La moyoría dirá que nuestro pueblo mejora, paso a paso, avance tras avance, nuevos lenguajes en el
horizonte anuncian la llegada al son de cadenas y espadas, biblias y espejos y nuestros catíos sienten
que mejoran, ahora, en otros dioses creen, ahora ya no siembran; solo sirven, ahora ni oro ni plata
adornan sus templos, ahora son mejores. No pesa sobre ellos la pesada carga de la adulación, ahora los
extraños dejan pesado libros, dialectos extraños a cambios de pesadas cargas de metales y piedras. Y
nuestro pueblo mejora, cambian una vez los caciques y otra vez vuelven a cambiar, incesantemente
como sucede el día a la noche y el sol a la luna. Y así en una eterna danza los catíos ven con desde sus
montañas los extraños mejoran sus bosques quitando tantos, quejando pocos, Así observan que el cerro
ya no es tan alto, ni tan verde.
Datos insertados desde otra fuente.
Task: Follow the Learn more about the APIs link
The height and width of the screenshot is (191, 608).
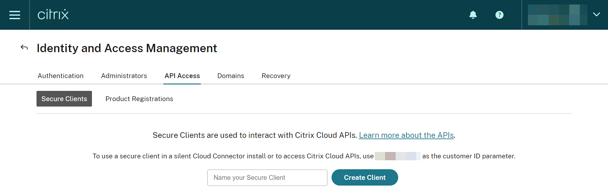Action: pyautogui.click(x=406, y=135)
Cada vez mejores, ven que el jaguar ya no pasa sus ríos, sus ranas ya no
son venenosas porque ya no están. Así nuestro pueblo entre progreso y egoísmo, entre estupidez e
ignorancia voluntaria evoluciona inversamente de mariposa a crisálida, es el propio estado de limbo
emocional y existencial; donde no se reconoce si es catío, criollo, negro y así o asá. Olvidados del
entendimiento ancestral, nuestro pueblo tiempo a tiempo olvidando fue las enseñanzas, los vocablos, el
sonido de las aves fue cada vez mas difícil de escuchar, el caimán sin agua para humedecer la piel
quedó allí, congelado en su extenso desierto donde ya nunca llueve.
No todo es mejoría en la evolución, a veces surge la esperanza, el recuerdo, el anhelo, en ocasiones
salta a la luz la incómoda verdad, desnuda y rica en escándalo que llama al catío a reunirse con su
espíritu. A veces aunque no se quiera se tiene que escuchar el bramido incesante de la Diosa Dabeiba.